Question

The formation of $CoC{l_4}^{2 - }$ from $C{o^{2 + }}$ and $C{l^ - }$ is endothermic. Are the color changes that accompany heating and cooling of equilibrium mixture in accord with Le Chatelier’s principle?

Answer 1

To answer the question we need to understand Le-Chatelier’s principle. Le-Chatelier’s principle explains the effect of change in concentration, pressure, temperature, or addition of inert gas to a reversible reaction equilibrium. Equilibrium will shift in such direction i.e. either forward or backward direction to “undo” all the changes made.

Complete answer:
To answer the question let us first understand the effect of change in temperature on reaction equilibrium as per Le-Chatelier’s principle. If temperature increases, equilibrium shifts to that direction which proceeds through absorption of heat.
(A)If the reaction is endothermic (heat is absorbed) and we increase the temperature the reaction will shift in the forward direction. By this method, the excess heat is shifted towards the product side.
(B) If the reaction is exothermic (heat is released) and we increase the temperature the reaction will shift in the backward direction.
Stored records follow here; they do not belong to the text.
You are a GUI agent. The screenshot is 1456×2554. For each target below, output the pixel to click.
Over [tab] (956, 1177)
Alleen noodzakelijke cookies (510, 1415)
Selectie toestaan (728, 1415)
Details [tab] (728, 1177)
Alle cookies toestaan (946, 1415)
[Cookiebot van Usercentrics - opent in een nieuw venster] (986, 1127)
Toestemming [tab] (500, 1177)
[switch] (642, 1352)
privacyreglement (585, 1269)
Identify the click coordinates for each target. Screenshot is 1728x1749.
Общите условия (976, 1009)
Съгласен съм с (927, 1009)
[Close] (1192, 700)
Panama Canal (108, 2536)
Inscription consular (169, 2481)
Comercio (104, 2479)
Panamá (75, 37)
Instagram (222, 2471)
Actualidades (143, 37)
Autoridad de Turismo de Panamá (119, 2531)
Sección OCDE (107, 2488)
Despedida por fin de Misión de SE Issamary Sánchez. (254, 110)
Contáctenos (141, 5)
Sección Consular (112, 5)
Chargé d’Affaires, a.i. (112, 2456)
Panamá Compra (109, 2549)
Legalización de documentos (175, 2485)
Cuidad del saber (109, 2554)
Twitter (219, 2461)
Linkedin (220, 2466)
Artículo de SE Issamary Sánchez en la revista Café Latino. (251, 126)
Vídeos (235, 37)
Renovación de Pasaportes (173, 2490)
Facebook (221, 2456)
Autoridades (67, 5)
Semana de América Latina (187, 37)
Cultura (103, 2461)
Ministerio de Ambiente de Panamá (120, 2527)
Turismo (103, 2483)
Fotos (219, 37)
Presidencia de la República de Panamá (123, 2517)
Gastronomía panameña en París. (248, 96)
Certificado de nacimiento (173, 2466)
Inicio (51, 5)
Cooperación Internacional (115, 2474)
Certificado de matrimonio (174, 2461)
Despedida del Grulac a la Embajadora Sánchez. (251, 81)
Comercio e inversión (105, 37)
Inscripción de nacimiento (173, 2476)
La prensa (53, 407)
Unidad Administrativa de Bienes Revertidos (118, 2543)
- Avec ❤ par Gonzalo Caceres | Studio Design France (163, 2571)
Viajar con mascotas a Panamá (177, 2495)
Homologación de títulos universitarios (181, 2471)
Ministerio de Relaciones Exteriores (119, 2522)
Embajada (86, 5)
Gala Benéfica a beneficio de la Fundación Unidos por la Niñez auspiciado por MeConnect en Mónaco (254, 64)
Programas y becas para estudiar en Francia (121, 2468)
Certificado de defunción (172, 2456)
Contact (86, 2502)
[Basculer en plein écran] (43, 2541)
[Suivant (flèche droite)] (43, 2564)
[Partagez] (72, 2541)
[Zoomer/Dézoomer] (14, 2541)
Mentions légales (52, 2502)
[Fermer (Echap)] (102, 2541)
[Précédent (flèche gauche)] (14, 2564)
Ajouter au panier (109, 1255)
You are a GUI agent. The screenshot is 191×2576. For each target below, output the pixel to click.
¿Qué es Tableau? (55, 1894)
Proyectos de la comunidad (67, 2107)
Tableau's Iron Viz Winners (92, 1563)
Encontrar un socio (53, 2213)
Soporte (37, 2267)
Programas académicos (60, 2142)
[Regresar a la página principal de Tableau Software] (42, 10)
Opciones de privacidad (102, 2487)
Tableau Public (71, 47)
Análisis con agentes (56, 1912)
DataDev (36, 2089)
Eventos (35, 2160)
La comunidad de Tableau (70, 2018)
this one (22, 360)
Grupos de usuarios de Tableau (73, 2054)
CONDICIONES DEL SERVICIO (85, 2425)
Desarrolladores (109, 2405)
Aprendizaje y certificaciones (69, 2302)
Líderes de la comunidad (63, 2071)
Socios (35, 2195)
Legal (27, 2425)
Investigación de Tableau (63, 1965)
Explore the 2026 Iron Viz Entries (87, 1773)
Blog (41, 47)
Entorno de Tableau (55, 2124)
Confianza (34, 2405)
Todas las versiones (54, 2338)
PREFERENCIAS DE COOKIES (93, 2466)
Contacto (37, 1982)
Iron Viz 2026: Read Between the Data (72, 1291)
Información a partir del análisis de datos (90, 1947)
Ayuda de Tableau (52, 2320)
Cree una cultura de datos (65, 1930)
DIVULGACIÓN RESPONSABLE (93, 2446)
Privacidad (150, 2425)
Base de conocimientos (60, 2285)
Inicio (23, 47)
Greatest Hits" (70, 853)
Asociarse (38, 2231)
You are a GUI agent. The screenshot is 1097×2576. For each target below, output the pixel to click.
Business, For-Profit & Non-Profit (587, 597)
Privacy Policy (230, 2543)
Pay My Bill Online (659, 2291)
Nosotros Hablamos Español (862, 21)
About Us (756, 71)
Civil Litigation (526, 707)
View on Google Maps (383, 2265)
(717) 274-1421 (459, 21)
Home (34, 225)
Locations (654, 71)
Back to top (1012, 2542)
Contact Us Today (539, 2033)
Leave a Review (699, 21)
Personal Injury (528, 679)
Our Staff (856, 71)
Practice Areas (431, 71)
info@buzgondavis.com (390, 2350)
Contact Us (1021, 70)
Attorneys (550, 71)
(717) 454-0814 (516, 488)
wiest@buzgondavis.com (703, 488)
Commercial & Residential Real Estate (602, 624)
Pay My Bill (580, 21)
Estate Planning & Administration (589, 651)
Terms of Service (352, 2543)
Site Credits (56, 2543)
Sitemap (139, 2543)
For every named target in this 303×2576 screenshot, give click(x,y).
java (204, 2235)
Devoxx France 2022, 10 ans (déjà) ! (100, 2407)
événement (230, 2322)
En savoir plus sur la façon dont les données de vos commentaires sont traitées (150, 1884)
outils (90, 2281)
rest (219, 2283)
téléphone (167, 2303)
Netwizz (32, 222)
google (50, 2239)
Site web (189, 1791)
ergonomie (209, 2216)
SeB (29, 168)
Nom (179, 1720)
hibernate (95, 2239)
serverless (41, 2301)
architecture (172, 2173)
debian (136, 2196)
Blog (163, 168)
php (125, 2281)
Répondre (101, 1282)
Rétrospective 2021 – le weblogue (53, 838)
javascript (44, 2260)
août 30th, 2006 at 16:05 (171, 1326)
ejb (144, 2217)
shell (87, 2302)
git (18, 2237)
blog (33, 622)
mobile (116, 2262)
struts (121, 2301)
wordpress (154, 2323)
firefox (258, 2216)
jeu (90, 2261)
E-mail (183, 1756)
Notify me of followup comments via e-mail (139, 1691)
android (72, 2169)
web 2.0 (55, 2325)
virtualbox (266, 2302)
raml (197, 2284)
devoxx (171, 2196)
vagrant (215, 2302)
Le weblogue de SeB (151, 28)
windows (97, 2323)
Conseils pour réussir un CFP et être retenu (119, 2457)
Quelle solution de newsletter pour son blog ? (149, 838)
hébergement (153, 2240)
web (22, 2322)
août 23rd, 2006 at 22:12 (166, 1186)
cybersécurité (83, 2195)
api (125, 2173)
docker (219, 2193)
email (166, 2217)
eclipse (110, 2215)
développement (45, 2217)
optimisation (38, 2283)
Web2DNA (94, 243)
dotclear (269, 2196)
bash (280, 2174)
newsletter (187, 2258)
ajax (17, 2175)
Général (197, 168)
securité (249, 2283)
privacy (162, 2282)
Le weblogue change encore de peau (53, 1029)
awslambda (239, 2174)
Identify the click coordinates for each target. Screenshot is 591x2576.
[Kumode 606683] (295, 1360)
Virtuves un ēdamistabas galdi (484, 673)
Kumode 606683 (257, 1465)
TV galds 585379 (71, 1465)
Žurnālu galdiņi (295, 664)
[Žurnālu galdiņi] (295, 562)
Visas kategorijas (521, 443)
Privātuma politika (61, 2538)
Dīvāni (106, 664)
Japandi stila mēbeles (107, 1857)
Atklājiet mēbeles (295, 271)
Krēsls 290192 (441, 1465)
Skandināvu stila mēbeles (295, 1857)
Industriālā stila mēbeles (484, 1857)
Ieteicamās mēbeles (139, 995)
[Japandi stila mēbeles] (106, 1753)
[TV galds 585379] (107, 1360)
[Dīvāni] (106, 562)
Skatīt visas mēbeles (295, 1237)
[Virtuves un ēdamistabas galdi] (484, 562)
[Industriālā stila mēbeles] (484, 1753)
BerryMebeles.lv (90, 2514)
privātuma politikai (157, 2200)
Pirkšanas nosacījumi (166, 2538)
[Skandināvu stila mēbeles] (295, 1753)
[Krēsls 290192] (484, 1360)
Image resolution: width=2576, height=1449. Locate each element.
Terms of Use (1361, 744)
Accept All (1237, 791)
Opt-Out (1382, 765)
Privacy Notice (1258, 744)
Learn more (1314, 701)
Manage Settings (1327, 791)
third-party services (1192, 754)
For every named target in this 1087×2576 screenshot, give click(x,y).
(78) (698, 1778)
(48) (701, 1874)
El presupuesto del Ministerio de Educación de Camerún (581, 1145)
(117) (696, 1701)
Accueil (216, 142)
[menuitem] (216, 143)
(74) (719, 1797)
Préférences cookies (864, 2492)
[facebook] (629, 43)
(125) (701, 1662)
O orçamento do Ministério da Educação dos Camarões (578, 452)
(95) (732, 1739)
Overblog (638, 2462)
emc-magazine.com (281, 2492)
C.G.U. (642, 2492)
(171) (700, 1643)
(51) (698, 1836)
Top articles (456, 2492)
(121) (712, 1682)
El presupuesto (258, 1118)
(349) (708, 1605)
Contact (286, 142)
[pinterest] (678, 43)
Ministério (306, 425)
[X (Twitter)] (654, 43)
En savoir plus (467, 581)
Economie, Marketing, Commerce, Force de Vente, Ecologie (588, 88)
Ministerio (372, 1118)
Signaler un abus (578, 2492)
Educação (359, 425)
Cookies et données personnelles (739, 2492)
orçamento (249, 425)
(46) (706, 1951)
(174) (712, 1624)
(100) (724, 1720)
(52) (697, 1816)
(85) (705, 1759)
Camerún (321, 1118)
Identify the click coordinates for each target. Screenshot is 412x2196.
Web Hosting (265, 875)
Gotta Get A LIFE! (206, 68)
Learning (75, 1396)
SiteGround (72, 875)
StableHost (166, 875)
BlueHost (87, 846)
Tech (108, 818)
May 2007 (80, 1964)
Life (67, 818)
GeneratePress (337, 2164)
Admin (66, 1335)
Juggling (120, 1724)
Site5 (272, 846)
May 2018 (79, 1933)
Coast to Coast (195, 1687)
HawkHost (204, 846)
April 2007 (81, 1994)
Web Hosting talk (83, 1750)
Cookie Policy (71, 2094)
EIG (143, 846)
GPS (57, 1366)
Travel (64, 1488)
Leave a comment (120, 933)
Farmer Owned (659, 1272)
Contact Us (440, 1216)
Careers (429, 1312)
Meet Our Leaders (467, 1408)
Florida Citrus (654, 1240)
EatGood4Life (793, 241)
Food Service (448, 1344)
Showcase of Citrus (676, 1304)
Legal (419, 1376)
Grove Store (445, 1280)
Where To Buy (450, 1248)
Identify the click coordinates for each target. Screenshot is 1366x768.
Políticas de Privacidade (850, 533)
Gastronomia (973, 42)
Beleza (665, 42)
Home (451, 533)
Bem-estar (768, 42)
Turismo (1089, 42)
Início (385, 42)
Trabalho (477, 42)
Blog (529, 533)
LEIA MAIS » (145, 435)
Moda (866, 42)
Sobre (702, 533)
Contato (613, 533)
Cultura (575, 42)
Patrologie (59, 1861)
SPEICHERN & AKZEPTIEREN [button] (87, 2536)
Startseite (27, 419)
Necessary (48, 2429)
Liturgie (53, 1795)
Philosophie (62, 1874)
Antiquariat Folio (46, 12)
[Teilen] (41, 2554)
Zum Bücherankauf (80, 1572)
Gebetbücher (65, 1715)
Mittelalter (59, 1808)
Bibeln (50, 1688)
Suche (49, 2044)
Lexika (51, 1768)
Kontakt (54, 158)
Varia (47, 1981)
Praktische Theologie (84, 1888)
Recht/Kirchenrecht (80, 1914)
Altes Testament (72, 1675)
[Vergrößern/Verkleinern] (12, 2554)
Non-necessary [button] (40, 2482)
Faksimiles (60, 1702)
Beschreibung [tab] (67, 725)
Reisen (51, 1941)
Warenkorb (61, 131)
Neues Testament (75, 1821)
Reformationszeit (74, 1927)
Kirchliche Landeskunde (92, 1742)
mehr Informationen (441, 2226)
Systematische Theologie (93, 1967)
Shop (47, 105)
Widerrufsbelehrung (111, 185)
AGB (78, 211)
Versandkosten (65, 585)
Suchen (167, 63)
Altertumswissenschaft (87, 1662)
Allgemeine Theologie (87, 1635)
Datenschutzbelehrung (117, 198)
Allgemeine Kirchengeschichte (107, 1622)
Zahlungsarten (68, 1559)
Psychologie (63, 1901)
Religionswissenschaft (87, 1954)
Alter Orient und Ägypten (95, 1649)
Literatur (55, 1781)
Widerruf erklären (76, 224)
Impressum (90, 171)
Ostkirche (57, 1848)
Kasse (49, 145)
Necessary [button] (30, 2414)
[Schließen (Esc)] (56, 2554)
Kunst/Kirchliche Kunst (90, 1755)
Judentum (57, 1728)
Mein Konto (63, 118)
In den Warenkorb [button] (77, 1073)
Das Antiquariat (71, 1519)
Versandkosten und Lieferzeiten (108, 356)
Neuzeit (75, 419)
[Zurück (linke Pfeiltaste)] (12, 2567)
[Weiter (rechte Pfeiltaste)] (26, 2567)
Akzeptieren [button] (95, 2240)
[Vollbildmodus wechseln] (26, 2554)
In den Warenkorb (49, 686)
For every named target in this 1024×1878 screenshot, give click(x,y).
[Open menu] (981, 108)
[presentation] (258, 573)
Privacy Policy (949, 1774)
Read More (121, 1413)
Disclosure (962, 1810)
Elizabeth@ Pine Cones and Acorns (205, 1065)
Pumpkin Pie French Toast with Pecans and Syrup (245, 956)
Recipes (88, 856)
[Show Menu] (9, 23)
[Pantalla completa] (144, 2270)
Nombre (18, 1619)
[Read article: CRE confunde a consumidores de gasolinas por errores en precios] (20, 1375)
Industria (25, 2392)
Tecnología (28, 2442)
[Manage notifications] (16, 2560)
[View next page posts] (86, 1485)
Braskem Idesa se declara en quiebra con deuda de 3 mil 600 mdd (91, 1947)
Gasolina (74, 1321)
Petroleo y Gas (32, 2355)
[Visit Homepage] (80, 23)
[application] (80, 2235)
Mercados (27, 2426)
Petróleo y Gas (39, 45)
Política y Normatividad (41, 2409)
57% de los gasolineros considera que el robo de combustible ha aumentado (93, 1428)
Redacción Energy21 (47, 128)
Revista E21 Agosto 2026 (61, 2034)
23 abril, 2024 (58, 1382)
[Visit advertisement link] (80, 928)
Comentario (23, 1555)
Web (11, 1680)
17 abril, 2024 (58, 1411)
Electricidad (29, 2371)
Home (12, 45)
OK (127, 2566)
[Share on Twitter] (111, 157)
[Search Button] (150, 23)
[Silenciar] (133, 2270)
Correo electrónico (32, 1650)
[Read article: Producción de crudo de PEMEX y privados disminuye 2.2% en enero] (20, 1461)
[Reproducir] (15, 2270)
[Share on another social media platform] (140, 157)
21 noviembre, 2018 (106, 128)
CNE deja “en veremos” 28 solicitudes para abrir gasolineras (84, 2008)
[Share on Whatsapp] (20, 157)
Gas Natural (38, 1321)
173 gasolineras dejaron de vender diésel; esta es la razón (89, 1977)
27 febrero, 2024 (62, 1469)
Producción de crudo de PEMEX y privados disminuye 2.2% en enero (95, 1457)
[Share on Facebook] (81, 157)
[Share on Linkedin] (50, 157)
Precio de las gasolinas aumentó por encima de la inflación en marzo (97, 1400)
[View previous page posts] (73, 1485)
By this method, the excess heat is shifted towards the reactant side.
In the question, we are asked about are the color changes that accompany the heating and cooling of equilibrium mixture resulting in formation of $CoC{l_4}^{2 - }$ from $C{o^{2 + }}$ and $C{l^ - }$ in accord with Le Chatelier’s principle, so the answer is yes, these color changes are in accord with the principle.
Both $C{o^{2 + }}$ and $C{l^ - }$ in the reactants exist in the form of a hexahydrate complex ${\left[ {Co{{\left( {{H_2}O} \right)}_6}} \right]^{2 + }}$ . In the aqueous medium, the following equilibrium exists between the complexes-
${\left[ {Co{{\left( {{H_2}O} \right)}_6}} \right]^{2 + }} + 4C{l^ - } + heat \rightleftharpoons CoC{l_4}^{2 - } + 6{H_2}O$
Let us draw some conclusions from the change-
(A)The reaction is endothermic i.e. it absorbs heat during the change.
(B)Here the complex ${\left[ {Co{{\left( {{H_2}O} \right)}_6}} \right]^{2 + }}$ is pink in color while the complex $CoC{l_4}^{2 - }$ is blue.
(C)Here the chloride ion enters the coordination sphere and converts the octahedral complex into a tetrahedral complex.
(D) Following Le-Chatelier’s principle, if we increase the temperature (provide heat) the reaction shifts in the forward direction forming more of the products turning the solution into blue, and if we decrease the temperature (freeze the mixture or on cooling) it will shift the reaction in the backward direction producing pink solution.

Note:
Apart from temperature changes, several other changes can affect the color change. If we increase the concentration of chloride ion suppose by adding of $HCl$ the reaction shifts to the forward direction i.e. produces blue color however if we add $AgN{O_3}$ then there is a removal of chloride ion from the reactants and the equilibrium will shift in the backward direction i.e. produces a pink solution.